Elon Musk's artificial intelligence company said Wednesday that it's taking down “inappropriate posts" made by its Grok chatbot, which appeared to include antisemitic comments that praised Adolf Hitler.

Grok was developed by Musk’s xAI and pitched as alternative to “woke AI” interactions from rival chatbots like Google’s Gemini, or OpenAI’s ChatGPT.

Musk said Friday that Grok has been improved significantly, and users “should notice a difference.”

Since then, Grok has shared several antisemitic posts, including the trope that Jews run Hollywood, and denied that such a stance could be described as Nazism.

“Labeling truths as hate speech stifles discussion,” Grok said.

It also appeared to praise Hitler, according to screenshots of a post that has now apparently been deleted.
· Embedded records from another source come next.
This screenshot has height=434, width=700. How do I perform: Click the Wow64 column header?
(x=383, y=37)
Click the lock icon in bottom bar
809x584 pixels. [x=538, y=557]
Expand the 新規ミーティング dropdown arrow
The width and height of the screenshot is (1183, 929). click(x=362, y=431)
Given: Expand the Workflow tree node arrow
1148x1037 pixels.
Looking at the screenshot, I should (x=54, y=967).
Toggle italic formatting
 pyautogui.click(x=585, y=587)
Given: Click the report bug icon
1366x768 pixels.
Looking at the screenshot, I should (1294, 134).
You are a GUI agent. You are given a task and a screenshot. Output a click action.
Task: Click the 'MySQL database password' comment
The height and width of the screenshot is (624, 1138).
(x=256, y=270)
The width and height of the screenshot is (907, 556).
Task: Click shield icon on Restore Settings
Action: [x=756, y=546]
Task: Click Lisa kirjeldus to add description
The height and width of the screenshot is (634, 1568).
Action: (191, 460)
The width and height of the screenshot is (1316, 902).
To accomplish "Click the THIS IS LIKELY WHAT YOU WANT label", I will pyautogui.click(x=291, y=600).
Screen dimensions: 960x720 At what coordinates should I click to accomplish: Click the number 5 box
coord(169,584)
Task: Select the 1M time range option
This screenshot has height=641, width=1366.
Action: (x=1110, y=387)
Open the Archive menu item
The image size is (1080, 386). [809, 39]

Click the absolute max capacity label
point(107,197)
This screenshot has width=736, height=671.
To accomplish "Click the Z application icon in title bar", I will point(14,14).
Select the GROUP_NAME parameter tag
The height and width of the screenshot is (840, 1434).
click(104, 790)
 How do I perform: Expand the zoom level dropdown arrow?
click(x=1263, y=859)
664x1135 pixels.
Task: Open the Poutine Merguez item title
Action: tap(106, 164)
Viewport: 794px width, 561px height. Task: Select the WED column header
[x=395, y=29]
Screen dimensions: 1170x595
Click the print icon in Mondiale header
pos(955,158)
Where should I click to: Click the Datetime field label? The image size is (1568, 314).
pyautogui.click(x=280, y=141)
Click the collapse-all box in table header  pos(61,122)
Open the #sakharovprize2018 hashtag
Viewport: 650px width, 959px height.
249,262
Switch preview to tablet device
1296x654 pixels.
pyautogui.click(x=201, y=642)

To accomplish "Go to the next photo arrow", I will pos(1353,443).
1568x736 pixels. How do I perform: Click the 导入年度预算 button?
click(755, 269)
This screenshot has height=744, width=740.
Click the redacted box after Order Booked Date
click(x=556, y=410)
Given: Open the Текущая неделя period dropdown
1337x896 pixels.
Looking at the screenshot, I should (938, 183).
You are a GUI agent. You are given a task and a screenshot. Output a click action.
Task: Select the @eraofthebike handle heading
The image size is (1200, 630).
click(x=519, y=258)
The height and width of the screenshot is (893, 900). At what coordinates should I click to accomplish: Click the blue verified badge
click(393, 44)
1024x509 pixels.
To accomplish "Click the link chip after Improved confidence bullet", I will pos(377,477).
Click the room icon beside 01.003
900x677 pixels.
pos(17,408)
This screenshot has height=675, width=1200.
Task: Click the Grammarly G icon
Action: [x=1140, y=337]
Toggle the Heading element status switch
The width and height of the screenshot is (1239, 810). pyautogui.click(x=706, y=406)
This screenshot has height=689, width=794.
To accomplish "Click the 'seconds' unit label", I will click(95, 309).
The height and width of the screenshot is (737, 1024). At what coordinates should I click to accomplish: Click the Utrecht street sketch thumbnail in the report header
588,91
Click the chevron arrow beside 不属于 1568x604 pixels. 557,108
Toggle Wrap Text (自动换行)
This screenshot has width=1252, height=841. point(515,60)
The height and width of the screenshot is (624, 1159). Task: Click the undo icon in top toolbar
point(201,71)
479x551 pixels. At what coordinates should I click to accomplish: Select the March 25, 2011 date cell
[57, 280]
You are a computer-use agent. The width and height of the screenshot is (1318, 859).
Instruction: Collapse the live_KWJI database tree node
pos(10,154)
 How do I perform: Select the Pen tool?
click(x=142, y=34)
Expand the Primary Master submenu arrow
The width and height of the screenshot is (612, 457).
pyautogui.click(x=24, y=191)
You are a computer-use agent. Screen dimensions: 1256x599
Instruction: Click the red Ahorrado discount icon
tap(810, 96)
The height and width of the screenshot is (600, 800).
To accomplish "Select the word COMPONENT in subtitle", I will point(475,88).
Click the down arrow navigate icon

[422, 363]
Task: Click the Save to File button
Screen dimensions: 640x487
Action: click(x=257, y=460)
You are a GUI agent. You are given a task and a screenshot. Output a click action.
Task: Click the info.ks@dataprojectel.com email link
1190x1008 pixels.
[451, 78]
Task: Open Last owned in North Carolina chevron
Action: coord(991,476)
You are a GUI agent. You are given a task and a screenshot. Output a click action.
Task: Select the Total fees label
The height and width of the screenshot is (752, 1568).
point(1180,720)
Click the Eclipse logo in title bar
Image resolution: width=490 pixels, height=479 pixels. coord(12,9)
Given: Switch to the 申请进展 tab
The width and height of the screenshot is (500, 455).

“We are aware of recent posts made by Grok and are actively working to remove the inappropriate posts,” the Grok account posted early Wednesday, without being more specific.

"Since being made aware of the content, xAI has taken action to ban hate speech before Grok posts on X. xAI is training only truth-seeking and thanks to the millions of users on X, we are able to quickly identify and update the model where training could be improved.

Also Wednesday, a court in Türkiye ordered a ban on Grok after it spread content insulting to Turkish President and others.

The pro-government A Haber news channel reported that Grok posted vulgarities against Turkish President Recep Tayyip Erdogan, his late mother and well-known personalities. Offensive responses were also directed toward modern Türkiye's founder, Mustafa Kemal Atatürk, other media outlets said.

That prompted the Ankara public prosecutor to file for the imposition of restrictions under Türkiye's internet law, citing a threat to public order. A criminal court approved the request early on Wednesday, ordering the country’s telecommunications authority to enforce the ban.

It's not the first time Grok's behavior has raised questions.

Earlier this year the chatbot kept talking about South African racial politics and the subject of “white genocide” despite being asked a variety of questions, most of which had nothing to do with the country. An “unauthorized modification” was behind the problem, xAI said.